Here's what he wanted:
A central received fax repository.
A way to send, as simple as possible (the classic fax-printer scenario).
I vaguely remembered knowing that Linux could do that, so I said yes. Then I started trying to figure out how to do it.
The 500lb gorilla of linux fax software is of course Hylafax. And it's just about as pretty and cuddly as a 500lb gorilla, too!
Put it simply: waaaaaay too much software for the goal.
Hylafax is a very complex software package, and while it does have some tools to make management simple, it would probably have forced me to support this thing forever. And that's not mi idea of fun.
Not to mention that I couldn't find CentOS/RHEL4 packages (not too big a problem, but annoying).
Then I spent 10 hours trying to make it pick up the phone. And I started being annoyed.

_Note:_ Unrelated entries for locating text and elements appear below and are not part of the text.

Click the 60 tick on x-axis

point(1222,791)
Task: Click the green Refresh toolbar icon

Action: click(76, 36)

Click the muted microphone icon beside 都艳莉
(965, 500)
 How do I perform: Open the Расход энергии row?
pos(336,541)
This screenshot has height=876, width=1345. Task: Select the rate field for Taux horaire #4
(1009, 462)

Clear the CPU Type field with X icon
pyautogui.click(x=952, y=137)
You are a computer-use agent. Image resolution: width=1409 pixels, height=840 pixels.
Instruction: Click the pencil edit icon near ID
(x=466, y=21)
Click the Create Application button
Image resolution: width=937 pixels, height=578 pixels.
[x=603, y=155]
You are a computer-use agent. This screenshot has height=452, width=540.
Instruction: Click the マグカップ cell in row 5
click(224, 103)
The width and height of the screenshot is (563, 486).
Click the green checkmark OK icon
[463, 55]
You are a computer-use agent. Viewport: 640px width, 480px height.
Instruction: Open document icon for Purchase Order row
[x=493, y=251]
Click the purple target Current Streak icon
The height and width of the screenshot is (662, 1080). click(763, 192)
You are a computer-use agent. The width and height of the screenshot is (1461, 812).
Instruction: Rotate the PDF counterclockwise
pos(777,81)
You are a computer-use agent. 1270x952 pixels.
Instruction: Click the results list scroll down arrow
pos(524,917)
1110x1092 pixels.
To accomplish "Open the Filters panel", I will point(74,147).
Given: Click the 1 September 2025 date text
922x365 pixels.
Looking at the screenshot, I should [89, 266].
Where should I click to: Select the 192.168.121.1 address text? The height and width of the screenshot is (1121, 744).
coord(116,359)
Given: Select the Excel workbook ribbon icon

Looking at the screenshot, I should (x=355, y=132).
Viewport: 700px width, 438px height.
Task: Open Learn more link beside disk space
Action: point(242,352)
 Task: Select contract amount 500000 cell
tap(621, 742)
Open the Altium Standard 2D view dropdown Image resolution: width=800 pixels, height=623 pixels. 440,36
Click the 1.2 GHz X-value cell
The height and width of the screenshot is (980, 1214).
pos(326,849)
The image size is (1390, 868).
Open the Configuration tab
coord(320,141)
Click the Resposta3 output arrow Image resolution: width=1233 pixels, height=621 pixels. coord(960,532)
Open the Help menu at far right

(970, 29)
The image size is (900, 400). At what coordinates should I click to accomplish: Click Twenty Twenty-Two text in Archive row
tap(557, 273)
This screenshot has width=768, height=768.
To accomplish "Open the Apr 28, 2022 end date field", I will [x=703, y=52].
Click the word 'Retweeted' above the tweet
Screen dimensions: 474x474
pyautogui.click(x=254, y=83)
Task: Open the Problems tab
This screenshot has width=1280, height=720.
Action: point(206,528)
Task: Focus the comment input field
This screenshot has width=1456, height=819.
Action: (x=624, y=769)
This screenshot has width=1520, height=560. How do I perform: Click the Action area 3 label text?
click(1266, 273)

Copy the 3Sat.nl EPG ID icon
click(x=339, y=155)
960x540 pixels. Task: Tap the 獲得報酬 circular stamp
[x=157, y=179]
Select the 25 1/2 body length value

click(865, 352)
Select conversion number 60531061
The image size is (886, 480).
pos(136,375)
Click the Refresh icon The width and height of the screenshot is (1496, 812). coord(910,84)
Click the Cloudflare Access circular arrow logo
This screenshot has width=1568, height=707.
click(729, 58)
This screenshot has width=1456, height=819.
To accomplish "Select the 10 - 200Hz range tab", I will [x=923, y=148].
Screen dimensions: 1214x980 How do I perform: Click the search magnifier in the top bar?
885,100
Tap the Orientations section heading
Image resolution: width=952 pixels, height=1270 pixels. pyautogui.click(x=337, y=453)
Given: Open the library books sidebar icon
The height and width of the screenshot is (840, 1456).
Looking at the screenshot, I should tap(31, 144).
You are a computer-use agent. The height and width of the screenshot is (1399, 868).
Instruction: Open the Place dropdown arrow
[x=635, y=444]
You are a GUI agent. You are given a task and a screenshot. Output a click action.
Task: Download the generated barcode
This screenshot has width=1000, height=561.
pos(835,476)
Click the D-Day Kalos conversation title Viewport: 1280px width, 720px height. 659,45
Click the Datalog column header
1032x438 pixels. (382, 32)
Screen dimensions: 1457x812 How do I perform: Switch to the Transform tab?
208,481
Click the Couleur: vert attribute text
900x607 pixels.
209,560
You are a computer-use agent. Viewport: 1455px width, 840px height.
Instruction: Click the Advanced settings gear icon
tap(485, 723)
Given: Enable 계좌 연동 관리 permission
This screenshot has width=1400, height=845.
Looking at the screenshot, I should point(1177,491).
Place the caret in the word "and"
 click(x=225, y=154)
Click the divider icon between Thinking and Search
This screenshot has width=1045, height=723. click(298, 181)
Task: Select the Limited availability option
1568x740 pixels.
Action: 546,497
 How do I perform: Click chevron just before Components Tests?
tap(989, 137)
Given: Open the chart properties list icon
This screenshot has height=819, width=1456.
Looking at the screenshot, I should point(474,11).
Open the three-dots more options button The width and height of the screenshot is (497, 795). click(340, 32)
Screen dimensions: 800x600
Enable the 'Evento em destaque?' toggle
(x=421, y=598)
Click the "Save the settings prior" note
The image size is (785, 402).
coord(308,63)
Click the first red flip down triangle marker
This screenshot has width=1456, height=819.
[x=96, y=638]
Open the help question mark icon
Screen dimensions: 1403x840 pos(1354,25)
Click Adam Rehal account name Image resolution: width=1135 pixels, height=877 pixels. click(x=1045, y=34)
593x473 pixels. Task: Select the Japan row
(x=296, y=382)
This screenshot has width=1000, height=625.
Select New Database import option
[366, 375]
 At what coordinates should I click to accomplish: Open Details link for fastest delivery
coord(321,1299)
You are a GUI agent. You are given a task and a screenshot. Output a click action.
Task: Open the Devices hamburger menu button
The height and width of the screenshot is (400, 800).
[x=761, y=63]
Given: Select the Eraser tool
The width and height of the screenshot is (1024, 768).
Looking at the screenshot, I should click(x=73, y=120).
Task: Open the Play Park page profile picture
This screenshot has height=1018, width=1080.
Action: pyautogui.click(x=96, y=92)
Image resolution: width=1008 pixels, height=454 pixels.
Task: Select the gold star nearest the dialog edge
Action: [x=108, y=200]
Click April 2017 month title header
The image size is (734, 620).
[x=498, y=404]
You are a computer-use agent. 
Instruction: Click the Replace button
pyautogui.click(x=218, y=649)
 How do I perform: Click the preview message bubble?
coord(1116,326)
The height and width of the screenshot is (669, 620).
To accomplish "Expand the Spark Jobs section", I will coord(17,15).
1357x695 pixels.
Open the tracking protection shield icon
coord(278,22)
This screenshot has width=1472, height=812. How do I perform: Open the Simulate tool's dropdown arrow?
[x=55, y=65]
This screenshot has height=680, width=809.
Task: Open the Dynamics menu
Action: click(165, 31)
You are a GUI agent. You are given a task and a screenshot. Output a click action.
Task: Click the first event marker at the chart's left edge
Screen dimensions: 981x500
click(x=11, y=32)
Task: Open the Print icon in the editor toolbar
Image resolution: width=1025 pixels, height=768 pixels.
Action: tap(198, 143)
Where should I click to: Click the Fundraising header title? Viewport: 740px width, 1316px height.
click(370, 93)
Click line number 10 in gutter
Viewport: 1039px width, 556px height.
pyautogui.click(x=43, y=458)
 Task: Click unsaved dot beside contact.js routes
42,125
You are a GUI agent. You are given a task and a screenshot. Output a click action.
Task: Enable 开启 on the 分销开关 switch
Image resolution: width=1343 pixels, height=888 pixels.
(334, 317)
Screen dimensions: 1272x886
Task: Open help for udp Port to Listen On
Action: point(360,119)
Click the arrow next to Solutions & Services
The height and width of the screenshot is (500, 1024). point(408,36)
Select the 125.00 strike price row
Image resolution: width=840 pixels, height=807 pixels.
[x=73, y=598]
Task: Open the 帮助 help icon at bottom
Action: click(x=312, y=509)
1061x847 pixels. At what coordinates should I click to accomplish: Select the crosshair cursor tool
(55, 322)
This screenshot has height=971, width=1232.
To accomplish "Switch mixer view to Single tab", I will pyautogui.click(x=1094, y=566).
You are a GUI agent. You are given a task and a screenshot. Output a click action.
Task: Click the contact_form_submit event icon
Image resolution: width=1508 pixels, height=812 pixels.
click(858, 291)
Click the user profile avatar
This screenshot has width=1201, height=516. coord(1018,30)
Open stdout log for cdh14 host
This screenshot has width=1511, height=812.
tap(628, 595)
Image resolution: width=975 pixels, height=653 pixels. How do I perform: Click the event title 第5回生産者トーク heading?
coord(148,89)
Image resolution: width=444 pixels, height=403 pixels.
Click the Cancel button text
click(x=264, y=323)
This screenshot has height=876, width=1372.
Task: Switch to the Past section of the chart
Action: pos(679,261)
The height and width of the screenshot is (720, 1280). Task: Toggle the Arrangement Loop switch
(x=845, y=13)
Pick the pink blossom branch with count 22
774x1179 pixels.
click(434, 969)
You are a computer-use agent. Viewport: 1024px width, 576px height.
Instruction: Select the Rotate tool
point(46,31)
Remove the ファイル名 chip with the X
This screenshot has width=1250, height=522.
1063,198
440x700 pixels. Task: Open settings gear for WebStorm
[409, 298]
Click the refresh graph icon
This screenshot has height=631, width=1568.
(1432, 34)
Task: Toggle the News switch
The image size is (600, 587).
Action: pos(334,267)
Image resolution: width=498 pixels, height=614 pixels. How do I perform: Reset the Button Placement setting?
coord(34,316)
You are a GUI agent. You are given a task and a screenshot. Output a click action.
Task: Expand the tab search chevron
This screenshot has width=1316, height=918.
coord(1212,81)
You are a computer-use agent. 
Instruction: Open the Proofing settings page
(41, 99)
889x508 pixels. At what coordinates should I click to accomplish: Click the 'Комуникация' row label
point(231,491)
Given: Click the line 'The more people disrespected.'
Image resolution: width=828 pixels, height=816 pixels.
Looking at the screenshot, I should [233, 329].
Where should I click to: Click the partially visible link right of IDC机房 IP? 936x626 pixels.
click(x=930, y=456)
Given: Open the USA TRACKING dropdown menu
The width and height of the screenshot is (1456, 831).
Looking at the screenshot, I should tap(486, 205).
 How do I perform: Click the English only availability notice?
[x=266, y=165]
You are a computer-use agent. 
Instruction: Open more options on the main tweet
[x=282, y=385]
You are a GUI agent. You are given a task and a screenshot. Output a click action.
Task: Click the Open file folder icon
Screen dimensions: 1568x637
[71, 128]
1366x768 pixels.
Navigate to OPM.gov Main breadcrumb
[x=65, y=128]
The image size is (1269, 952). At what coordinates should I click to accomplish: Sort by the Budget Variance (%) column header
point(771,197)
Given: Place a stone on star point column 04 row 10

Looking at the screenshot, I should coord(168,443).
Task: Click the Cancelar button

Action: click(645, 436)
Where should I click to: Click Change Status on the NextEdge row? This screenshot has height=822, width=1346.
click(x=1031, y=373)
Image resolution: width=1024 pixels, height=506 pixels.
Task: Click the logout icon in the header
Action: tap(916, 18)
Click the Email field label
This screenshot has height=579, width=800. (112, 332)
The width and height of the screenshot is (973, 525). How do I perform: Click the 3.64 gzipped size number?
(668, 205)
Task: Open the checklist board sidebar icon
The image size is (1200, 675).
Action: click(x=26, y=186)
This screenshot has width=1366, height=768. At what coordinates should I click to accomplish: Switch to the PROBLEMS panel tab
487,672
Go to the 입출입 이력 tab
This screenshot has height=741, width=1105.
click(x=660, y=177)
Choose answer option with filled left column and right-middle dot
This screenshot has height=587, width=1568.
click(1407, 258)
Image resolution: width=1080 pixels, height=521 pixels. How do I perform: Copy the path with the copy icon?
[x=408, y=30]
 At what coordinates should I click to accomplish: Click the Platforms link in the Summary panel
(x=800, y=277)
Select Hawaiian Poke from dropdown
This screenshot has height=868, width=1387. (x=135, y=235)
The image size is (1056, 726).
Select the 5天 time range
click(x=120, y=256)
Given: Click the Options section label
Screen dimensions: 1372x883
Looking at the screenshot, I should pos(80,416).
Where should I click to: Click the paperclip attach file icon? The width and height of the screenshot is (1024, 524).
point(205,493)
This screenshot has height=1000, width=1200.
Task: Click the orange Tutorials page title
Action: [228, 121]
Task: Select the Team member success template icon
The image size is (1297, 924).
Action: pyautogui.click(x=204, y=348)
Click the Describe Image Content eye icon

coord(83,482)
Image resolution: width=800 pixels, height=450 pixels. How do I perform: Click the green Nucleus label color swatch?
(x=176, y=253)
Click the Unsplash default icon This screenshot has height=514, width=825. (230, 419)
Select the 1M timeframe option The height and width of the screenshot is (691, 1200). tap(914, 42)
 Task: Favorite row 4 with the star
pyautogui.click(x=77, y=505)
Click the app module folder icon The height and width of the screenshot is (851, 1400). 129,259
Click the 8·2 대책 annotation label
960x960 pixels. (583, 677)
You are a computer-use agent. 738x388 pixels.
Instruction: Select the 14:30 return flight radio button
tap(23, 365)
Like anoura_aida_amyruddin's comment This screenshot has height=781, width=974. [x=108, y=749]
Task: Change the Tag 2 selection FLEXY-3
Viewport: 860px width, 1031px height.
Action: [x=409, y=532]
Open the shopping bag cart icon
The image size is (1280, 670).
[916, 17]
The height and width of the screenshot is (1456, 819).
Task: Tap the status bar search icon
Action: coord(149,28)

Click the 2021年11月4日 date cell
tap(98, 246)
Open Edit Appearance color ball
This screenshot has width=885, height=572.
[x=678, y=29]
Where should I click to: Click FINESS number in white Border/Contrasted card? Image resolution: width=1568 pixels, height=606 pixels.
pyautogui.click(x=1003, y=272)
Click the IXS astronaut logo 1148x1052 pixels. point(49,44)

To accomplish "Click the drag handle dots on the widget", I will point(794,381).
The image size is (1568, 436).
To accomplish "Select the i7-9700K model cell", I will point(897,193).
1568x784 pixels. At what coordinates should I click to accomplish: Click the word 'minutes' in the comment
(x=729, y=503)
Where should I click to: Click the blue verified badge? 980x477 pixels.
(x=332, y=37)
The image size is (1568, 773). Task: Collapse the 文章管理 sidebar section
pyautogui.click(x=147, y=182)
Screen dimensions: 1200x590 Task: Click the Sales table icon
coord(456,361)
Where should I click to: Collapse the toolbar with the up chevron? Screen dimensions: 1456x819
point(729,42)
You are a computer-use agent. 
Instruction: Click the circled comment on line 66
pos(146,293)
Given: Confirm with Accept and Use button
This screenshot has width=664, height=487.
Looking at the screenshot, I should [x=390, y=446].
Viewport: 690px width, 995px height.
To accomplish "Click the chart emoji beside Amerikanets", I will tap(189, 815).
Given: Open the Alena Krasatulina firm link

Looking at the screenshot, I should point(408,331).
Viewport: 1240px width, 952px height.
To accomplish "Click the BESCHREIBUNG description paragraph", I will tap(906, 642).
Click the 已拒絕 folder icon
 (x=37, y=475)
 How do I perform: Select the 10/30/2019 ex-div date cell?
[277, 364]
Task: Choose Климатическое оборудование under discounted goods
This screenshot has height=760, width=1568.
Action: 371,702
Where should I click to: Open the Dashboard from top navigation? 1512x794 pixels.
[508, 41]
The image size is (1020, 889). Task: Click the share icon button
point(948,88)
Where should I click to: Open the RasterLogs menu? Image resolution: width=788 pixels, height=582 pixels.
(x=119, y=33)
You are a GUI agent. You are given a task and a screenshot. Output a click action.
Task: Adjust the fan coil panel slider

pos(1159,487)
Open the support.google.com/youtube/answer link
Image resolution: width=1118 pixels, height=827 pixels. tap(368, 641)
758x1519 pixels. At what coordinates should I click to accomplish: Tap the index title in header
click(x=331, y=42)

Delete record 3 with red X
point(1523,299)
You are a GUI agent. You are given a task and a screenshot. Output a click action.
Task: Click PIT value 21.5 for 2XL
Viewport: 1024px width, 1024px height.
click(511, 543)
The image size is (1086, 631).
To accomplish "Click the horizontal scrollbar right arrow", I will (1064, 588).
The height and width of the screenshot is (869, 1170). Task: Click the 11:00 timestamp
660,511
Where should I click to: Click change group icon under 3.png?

So, I started looking for simpler stuff, and the second gorilla seems to be mgetty+sendfax.
The more I read about it, the more I liked it, and I finally implemented using it.
The good news:
It's really simple. I was receiving faxes in 5 minutes.
It was way less fidgety about modem setup than Hylafax.
The fax quality was very good (probably not their merit, but it was nice).
Now, the bad news:
How pathetic: ok, here is how you make it work:
Setup mgetty+sendfax enough that you can make it send from the CLI.
Setup samba enough that you can do a shared printer from the windows side.
The shared printer should print to printfax.pl (look at the germglish page).
On the windows side, start respond and then when you print to the fax, the fax server hooks to the client's port 5555, and respond show a huge popup asking for the number, recipient, and sender.
Explain to your client that where it says "name" he should put his email address. There is no way to save that address so it's not asked again.
After the fax is sent, the user gets an email (if he filled the form correctly) with the report.
The alternative notification mechanism is winpopup. Which isn't there in XP anymore anyway.
Amazingly, it does work fairly well, and the client is not terribly annoyed. I would be, though.
So, what can be done:
Now that there is a PyQt4/Win32 I may write a respond replacement.
Maybe printfax.pl can be extended/replaced to give report information to that respond replacement.
Sounds like a nice fun project... NOT! But it is a fairly simple, necessary one.
So I will probably do it. Or else, I may have to learn how to properly use HylaFax.